Swiss Miniature a Melide: metafora della Svizzera? Keystone

La stampa svizzera sembra aspettarsi molto dalla nuova ministra degli esteri Micheline Calmy-Rey.

Ma gli osservatori stranieri non prevedono grandi cambiamenti nella politica estera elvetica.

“Constato una notevole continuità e affidabilità nella politica estera svizzera”, dice Michael Bergius, corrispondente del quotidiano tedesco Frankfurter Rundschau a Bruxelles. “Da osservatore esterno non la considero tuttavia una debolezza. Trovo anzi positivo che non ci sia il classico cambiamento di sistema ogni quattro anni.”

L’assenza di un’alternanza comporta però una certa staticità. “Non ho visto finora grandi impulsi di politica estera provenienti dalla Svizzera”, osserva Rainer Sütfeld, corrispondente dalla sede ONU di New York per il secondo canale della televisione tedesca ARD. “Percepisco la Svizzera come un paese molto neutrale, nel vero senso della parola.”

DATI DISPONIBILI:
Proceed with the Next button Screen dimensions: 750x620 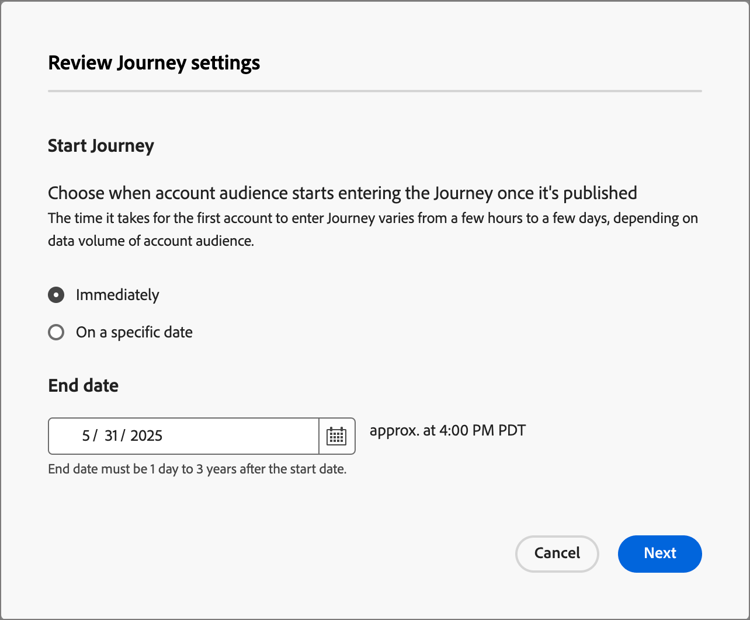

ISTRUZIONI:
Nell'estratto sulla politica estera svizzera, per quale quotidiano è corrispondente Michael Bergius? L'elenco non è necessario per svolgere il compito.

RISULTATO CORRETTO:
Per il quotidiano tedesco Frankfurter Rundschau, a Bruxelles.